**Directive:** Arrange every line of the listing below as a Markdown table with the columns "Row" and "Line", leaving out blank lines.

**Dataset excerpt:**
_ _ _ _
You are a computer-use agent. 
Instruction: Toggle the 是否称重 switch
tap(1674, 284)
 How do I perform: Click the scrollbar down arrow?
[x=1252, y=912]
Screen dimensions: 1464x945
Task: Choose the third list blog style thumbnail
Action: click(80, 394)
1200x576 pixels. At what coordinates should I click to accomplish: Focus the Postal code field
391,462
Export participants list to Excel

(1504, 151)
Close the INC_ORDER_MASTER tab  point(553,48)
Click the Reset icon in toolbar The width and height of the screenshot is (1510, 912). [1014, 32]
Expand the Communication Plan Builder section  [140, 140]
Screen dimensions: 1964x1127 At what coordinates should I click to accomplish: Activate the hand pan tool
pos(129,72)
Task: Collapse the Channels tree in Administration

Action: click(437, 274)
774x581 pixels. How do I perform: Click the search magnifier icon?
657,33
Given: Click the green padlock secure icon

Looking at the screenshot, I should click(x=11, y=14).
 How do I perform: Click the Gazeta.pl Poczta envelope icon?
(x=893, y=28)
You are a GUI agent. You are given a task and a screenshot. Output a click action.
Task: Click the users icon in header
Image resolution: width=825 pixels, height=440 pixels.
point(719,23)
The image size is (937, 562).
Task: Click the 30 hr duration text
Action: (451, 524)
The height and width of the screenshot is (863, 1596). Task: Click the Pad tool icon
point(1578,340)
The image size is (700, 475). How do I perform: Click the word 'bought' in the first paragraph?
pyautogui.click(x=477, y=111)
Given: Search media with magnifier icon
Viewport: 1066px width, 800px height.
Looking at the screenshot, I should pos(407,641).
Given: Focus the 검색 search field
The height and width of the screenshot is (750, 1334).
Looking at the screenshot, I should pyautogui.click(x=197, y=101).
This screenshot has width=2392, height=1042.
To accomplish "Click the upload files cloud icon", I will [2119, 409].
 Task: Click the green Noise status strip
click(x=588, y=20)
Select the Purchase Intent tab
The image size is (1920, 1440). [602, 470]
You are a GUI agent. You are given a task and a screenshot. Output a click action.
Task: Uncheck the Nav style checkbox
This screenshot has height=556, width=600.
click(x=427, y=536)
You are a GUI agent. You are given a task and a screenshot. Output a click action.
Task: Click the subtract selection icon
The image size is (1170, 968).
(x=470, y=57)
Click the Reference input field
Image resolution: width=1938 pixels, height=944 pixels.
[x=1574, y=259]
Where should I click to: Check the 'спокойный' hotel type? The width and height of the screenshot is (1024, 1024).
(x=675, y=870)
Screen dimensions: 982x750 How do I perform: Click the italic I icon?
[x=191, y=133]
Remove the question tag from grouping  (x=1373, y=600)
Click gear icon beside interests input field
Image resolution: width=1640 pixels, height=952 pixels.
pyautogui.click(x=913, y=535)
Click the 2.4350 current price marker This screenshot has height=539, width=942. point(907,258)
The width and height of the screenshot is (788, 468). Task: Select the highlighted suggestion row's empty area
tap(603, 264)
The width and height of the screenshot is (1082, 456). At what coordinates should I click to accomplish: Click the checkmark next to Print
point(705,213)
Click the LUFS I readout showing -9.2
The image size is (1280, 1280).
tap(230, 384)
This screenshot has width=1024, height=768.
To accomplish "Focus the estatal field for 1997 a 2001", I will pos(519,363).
_ _ _ _
**Answer:**
| Row | Line |
|---|---|
| 1 | You are a computer-use agent.  |
| 2 | Instruction: Toggle the 是否称重 switch |
| 3 | tap(1674, 284) |
| 4 |  How do I perform: Click the scrollbar down arrow? |
| 5 | [x=1252, y=912] |
| 6 | Screen dimensions: 1464x945 |
| 7 | Task: Choose the third list blog style thumbnail |
| 8 | Action: click(80, 394) |
| 9 | 1200x576 pixels. At what coordinates should I click to accomplish: Focus the Postal code field |
| 10 | 391,462 |
| 11 | Export participants list to Excel |
| 12 | (1504, 151) |
| 13 | Close the INC_ORDER_MASTER tab  point(553,48) |
| 14 | Click the Reset icon in toolbar The width and height of the screenshot is (1510, 912). [1014, 32] |
| 15 | Expand the Communication Plan Builder section  [140, 140] |
| 16 | Screen dimensions: 1964x1127 At what coordinates should I click to accomplish: Activate the hand pan tool |
| 17 | pos(129,72) |
| 18 | Task: Collapse the Channels tree in Administration |
| 19 | Action: click(437, 274) |
| 20 | 774x581 pixels. How do I perform: Click the search magnifier icon? |
| 21 | 657,33 |
| 22 | Given: Click the green padlock secure icon |
| 23 | Looking at the screenshot, I should click(x=11, y=14). |
| 24 |  How do I perform: Click the Gazeta.pl Poczta envelope icon? |
| 25 | (x=893, y=28) |
| 26 | You are a GUI agent. You are given a task and a screenshot. Output a click action. |
| 27 | Task: Click the users icon in header |
| 28 | Image resolution: width=825 pixels, height=440 pixels. |
| 29 | point(719,23) |
| 30 | The image size is (937, 562). |
| 31 | Task: Click the 30 hr duration text |
| 32 | Action: (451, 524) |
| 33 | The height and width of the screenshot is (863, 1596). Task: Click the Pad tool icon |
| 34 | point(1578,340) |
| 35 | The image size is (700, 475). How do I perform: Click the word 'bought' in the first paragraph? |
| 36 | pyautogui.click(x=477, y=111) |
| 37 | Given: Search media with magnifier icon |
| 38 | Viewport: 1066px width, 800px height. |
| 39 | Looking at the screenshot, I should pos(407,641). |
| 40 | Given: Focus the 검색 search field |
| 41 | The height and width of the screenshot is (750, 1334). |
| 42 | Looking at the screenshot, I should pyautogui.click(x=197, y=101). |
| 43 | This screenshot has width=2392, height=1042. |
| 44 | To accomplish "Click the upload files cloud icon", I will [2119, 409]. |
| 45 |  Task: Click the green Noise status strip |
| 46 | click(x=588, y=20) |
| 47 | Select the Purchase Intent tab |
| 48 | The image size is (1920, 1440). [602, 470] |
| 49 | You are a GUI agent. You are given a task and a screenshot. Output a click action. |
| 50 | Task: Uncheck the Nav style checkbox |
| 51 | This screenshot has height=556, width=600. |
| 52 | click(x=427, y=536) |
| 53 | You are a GUI agent. You are given a task and a screenshot. Output a click action. |
| 54 | Task: Click the subtract selection icon |
| 55 | The image size is (1170, 968). |
| 56 | (x=470, y=57) |
| 57 | Click the Reference input field |
| 58 | Image resolution: width=1938 pixels, height=944 pixels. |
| 59 | [x=1574, y=259] |
| 60 | Where should I click to: Check the 'спокойный' hotel type? The width and height of the screenshot is (1024, 1024). |
| 61 | (x=675, y=870) |
| 62 | Screen dimensions: 982x750 How do I perform: Click the italic I icon? |
| 63 | [x=191, y=133] |
| 64 | Remove the question tag from grouping  (x=1373, y=600) |
| 65 | Click gear icon beside interests input field |
| 66 | Image resolution: width=1640 pixels, height=952 pixels. |
| 67 | pyautogui.click(x=913, y=535) |
| 68 | Click the 2.4350 current price marker This screenshot has height=539, width=942. point(907,258) |
| 69 | The width and height of the screenshot is (788, 468). Task: Select the highlighted suggestion row's empty area |
| 70 | tap(603, 264) |
| 71 | The width and height of the screenshot is (1082, 456). At what coordinates should I click to accomplish: Click the checkmark next to Print |
| 72 | point(705,213) |
| 73 | Click the LUFS I readout showing -9.2 |
| 74 | The image size is (1280, 1280). |
| 75 | tap(230, 384) |
| 76 | This screenshot has width=1024, height=768. |
| 77 | To accomplish "Focus the estatal field for 1997 a 2001", I will pos(519,363). |